To put the right product in the shop window that attracts a wider target group, we carried out an intensive content analysis and identified the “unmet audience needs.” The content analysis identified topics to follow up on that we categorised the following way: dashboard insights, topics that should be continued, strengthened, discussed, not forgotten, and repeated.

As a result, our editorial team worked in a more data-inspired way and carried out tests on the paywall to find the optimal balance between free and paid.

For the mid-funnel with more engagement, we replaced our “question of the day” widget with an opener widget that combines the question with a thank you campaign.

For more habituation, we launched more newsletter formats. To show our appreciation for our paying customers, we even started a premium newsletter with background stories from our editorial team.

In regard to the bottom of the funnel with conversion and retention optimisation, we decided not to focus on daily new subscribers but only on yearly subscriptions.

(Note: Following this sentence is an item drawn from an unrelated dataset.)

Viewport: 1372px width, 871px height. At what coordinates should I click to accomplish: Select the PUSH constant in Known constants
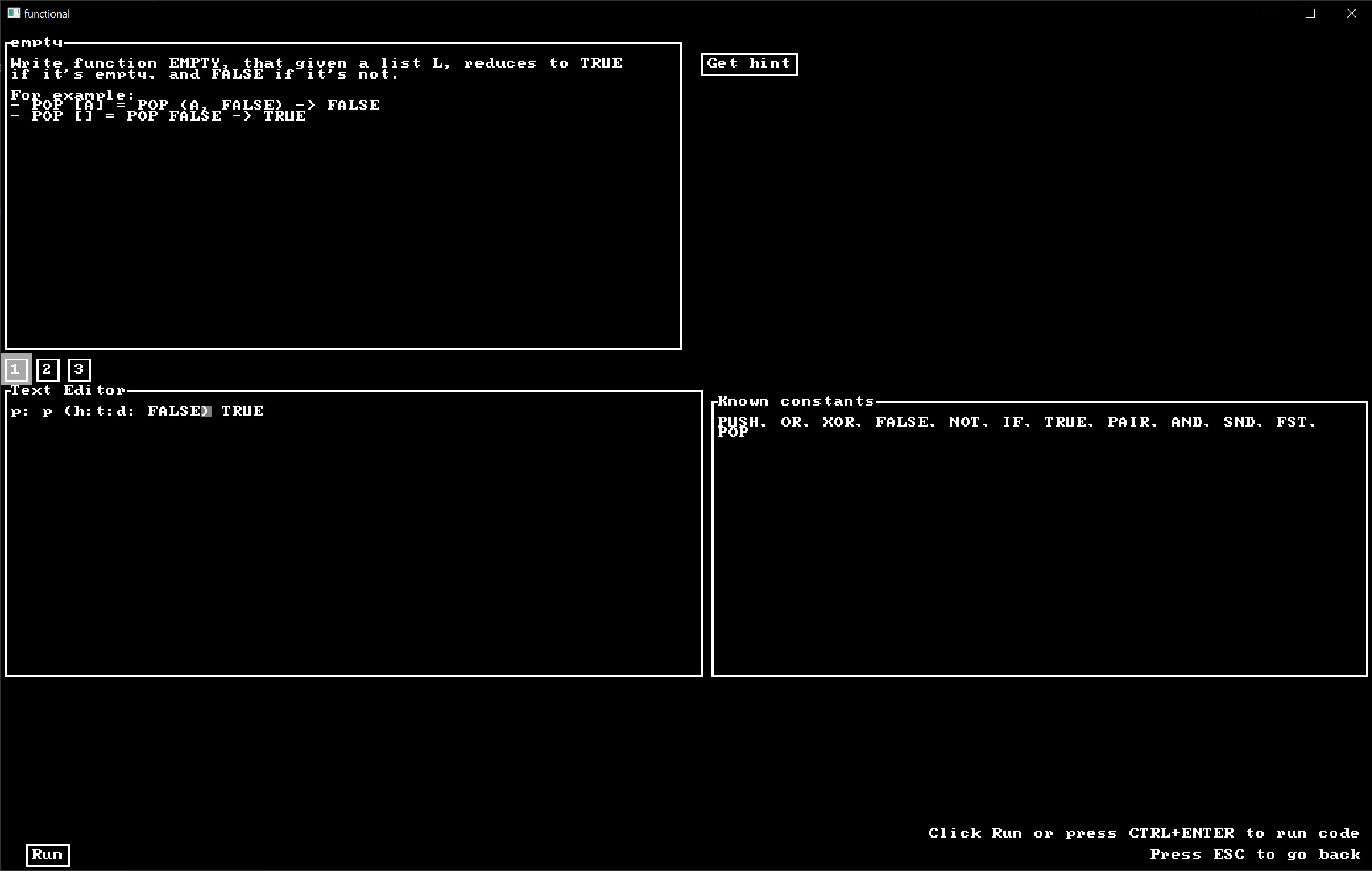(740, 421)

Therefore, we launched a very successful campaign (“100% my city. 50% saving.”) with an A/B test on visuals that was especially attractive for 12-month subscriptions.

At the same time, we are working on an onboarding route that will increase the touchpoints from three (in 30 days) to 12 (in 50 days) and make our digital product worlds transparent with high-quality articles, podcasts, newsletters, magazines, E-paper, events, and more.

Subscription and reach development data from one of the editorial teams after content analysis, strong topics, and paywall tests at the end of April 2021.
Subscription and reach development data from one of the editorial teams after content analysis, strong topics, and paywall tests at the end of April 2021.

We also started a survey for new subscribers after three weeks to ensure we understand their needs, notice dissatisfaction, and take countermeasures.

The moment the squad team started its work with dedicated team members for each level, individual actions became strategic, related projects that together led to a customer journey that optimally accompanies the reader at every evolutionary stage. But that is not automatic.

At the daily stand-up meeting, we discuss each project in early stage from multiple perspectives. We let data inspire us and coordinate our approach.

Above all is the knowledge that our product is valuable and that we would like to take this product to existing and future readers as closely as possible and improve it based on their feedback. The audience funnel approach enables us to design the entire customer journey and benefit from all perspectives.